* Teks yang Disediakan:
--------

SIBOLGA,
Sebuah pemukiman, berada dikawasan Teluk TAPIAN NAULI, Pantai Barat
Sumatera Utara. Alamnya Indah, Teluknya luas, Lautnya Dalam dan Tenang,
sehingga strategis menjadi persinggahan para Pelaut untuk berlabuh.
Air Jernih untuk kebutuhan Kapal cukup tersedia dari Sungai dan Air
Terjun yang banyak terdapat disekitar Teluk.
Pulau-pulau yang terhampar didepannya menjadi penyangga ombak dan gelombang dari Lautan lepas Samudera Hindia.
Kawasan Teluk Tapian Nauli berkembang menjadi daerah transit kesegala
jurusan, baik kepedalaman atau ke Pulau-pulau di Nusantara dan ke
Daerah Luar Indonesia. Kondisi ini mendorong cepatnya pertumbuhan
kehidupan dengan adanya perdagangan antara penduduk Pribumi dengan
pendatang dari luar, Eropah dan Asia.
Ramai dan sibuknya perdagangan diteluk ini menimbulkan persaingan yang
sering mengakibatkan lahirnya peperangan, terutama oleh orang-orang
Eropah yang memaksakan kehendaknya melalui sistem monopoli dalam
pembelian rempah-rempah untuk memperoleh keuntungan yang berlipat ganda.
Kapal-kapal Dagang banyak berlabuh di Teluk Tapian Nauli dan melakukan
Jual-beli dengan penduduk negeri serta penduduk dari daerah tetangga.
Percepatan pertumbuhan daerah ini berlangsung dalam kurun waktu yang
tidak begitu lama. Selanjutnya Sibolga dan Kawasan Teluk Tapian Nauli
segera mendapat status sebagai Ibu Kota Kresidenan Tapanuli mulai dari
zaman Kolonial sampai dengan zaman Kemerdekaan. Status yang tertinggi,
dan pernah di Sandang Kota ini adalah bahwa Sibolga pernah menjadi Ibu
Kota Propinsi Tapanuli dan Sumatera Timur pada tahun 1950 – 1951.
Rangkaian Sejarah panjang terukir di Daerah ini dalam menghadapi
Penjajah untuk mempertahankan kepentingan negeri dan NKRI. Bahkan dalam
pembentukan Angkatan Laut Republik Indonesia ( ALRI), Sibolga mempunyai
peranan penting karena semangat juang yang dimiliki oleh para
Warganya.
Hal ini dibuktikan melalui sejarah tentang terjadinya Perang Laut yang
dahsyat diperairan Sibolga antara TRI – ALRI dan Lasykar Rakyat bersatu
menghadapi Kapal Perang Belanda HMS Bankert yang populer disebut YT-1.
Semangat Persatuan dalam kebersamaan dan kerukunan persaudaraan tetap
terjalin, walaupun Masyarakatnya terdiri dari berbagai Suku, Etnis,
Bangsa dan Agama yang lazim disebut sebagai “ Negeri berbilang KAUM ”.
Keadaan ini tetap terpelihara dan berwujud dalam berbagai aspek
kehidupan sampai dengan sekarang ini.

--------

* Data yang Diberikan:
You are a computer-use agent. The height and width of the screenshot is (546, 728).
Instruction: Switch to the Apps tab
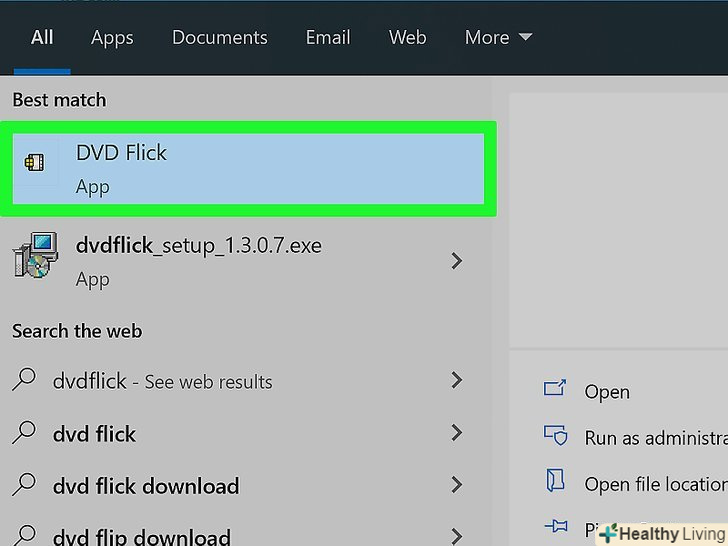(112, 37)
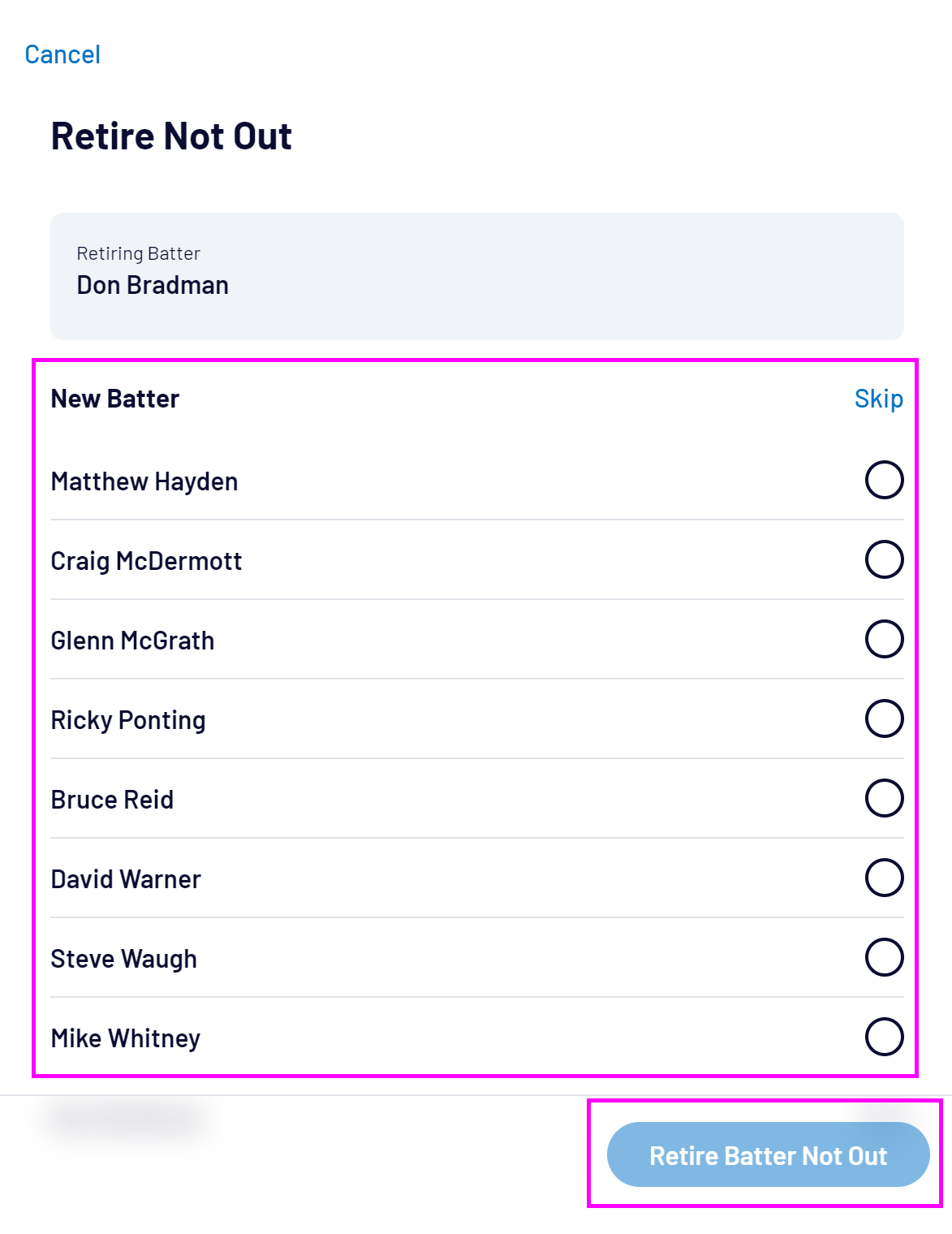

--------

* Uraian Tugas: Tolong tulis ulang bagian teks tentang Sibolga mulai dari "Kapal-kapal Dagang banyak" dan terus sampai "1950 – 1951.", dengan menukar "penduduk" menjadi "warga".

* Hasilnya:
Kapal-kapal Dagang banyak berlabuh di Teluk Tapian Nauli dan melakukan
Jual-beli dengan warga negeri serta warga dari daerah tetangga.
Percepatan pertumbuhan daerah ini berlangsung dalam kurun waktu yang
tidak begitu lama. Selanjutnya Sibolga dan Kawasan Teluk Tapian Nauli
segera mendapat status sebagai Ibu Kota Kresidenan Tapanuli mulai dari
zaman Kolonial sampai dengan zaman Kemerdekaan. Status yang tertinggi,
dan pernah di Sandang Kota ini adalah bahwa Sibolga pernah menjadi Ibu
Kota Propinsi Tapanuli dan Sumatera Timur pada tahun 1950 – 1951.